# New BH!



## osito23 (Feb 17, 2014)

Bear and I got our BH this weekend!  It wasn't our prettiest work thanks to my nerves, but we still got out there and did it. He is barely 16 months, and he is my first GSD and first dog to do any dog sport with. I'm very proud of my boy


----------



## Shade (Feb 20, 2012)

:congratulations: Good work


----------



## G-burg (Nov 10, 2002)

Congrats!!


----------



## Mister C (Jan 14, 2014)

Congratulations!


----------



## Lobo dog (Sep 19, 2014)

Wow congratulations!!! I am hoping to get Lobo his BH by 18 months (also my first gsd and my first time wanting to get titles). I have watched several videos on YouTube just to see what the BH test routine is; it looks tough! Seriously congrats!


----------



## MyHans-someBoy (Feb 23, 2013)

Way to go!!


----------



## Cheyanna (Aug 18, 2012)

BH?


----------



## lhczth (Apr 5, 2000)

Congratulations.


----------



## Catu (Sep 6, 2007)

Congratulations!!


----------



## onyx'girl (May 18, 2007)

Congrats to you and Bear!


----------



## d4lilbitz (Dec 30, 2013)

Congrats to you both!!!! I'll be trialing for a BH in May with my lab. First time a well.
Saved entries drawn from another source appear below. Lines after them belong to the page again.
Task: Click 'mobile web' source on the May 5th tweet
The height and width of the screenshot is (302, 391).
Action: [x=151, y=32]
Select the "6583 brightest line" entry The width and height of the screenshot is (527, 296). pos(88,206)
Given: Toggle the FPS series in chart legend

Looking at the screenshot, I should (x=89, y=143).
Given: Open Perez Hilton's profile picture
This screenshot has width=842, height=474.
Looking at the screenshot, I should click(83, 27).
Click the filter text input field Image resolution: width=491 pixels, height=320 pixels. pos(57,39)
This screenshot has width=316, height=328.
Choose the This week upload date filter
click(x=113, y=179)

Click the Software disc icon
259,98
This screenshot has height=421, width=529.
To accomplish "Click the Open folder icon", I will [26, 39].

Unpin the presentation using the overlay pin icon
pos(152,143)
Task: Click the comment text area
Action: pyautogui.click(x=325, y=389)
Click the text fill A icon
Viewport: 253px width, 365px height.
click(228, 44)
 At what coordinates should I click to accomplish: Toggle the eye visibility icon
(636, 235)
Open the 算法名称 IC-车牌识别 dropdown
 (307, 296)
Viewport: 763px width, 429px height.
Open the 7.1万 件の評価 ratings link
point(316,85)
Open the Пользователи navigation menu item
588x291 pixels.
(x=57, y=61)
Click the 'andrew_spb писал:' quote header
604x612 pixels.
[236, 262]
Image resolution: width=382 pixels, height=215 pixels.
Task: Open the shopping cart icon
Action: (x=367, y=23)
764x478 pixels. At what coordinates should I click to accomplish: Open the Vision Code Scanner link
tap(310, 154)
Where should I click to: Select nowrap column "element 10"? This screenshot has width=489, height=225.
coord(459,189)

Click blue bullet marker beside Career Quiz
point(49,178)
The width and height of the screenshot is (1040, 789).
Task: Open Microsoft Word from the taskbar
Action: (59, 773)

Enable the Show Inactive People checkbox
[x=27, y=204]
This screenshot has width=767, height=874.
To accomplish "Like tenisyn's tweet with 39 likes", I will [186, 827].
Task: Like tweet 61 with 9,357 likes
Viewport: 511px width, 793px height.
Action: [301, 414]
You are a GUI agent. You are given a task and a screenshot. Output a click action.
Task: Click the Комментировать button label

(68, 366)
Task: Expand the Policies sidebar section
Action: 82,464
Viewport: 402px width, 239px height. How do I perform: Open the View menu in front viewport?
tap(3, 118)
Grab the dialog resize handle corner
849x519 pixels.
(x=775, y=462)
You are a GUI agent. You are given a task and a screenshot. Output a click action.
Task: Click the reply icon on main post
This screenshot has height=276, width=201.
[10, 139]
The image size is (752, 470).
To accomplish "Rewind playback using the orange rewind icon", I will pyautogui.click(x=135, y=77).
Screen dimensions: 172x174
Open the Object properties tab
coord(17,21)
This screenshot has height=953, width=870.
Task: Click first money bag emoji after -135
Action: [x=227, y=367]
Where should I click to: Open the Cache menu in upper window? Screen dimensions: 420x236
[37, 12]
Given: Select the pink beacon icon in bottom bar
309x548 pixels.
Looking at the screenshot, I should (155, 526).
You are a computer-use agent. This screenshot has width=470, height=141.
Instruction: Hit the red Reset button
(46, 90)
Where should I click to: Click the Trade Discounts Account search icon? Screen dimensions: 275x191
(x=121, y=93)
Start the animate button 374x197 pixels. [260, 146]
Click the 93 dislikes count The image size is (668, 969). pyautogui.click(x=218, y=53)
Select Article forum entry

I'm really excited : )


----------



## robk (Jun 16, 2011)

Congrats!


----------



## Colie CVT (Nov 10, 2013)

Congrats!


----------



## HappyFurKid (May 31, 2014)

Beautiful dog! Congrats to both of you! 
:congratulations:


----------



## Nikitta (Nov 10, 2011)

Grats! gorgeous dog!


----------



## KathrynApril (Oct 3, 2013)

Grats to both of you!


----------



## car2ner (Apr 9, 2014)

WOOT! Now that you have your BH, on to even tougher challenges. I hope you have many years of enjoying the team work of going for your titles.


----------



## osito23 (Feb 17, 2014)

Thanks everyone! I just ordered his (and my) first dumbbell and am looking forward to more training with my boy.


----------



## kelbonc (Aug 25, 2014)

Congrats!!


----------



## GatorDog (Aug 17, 2011)

Congrats!!


----------



## Vaks (Dec 30, 2011)

Congrats!!


----------



## GatorDog (Aug 17, 2011)

Cheyanna said:


> BH?



http://lmgtfy.com/?q=Schutzhund+BH


----------



## The Stig (Oct 11, 2007)

Congrats on keeping at it and earning the BH!


----------



## zetti (May 11, 2014)

Congratulations to you & Bear! Good work! He is a handsome boy.


----------



## osito23 (Feb 17, 2014)

Thanks


----------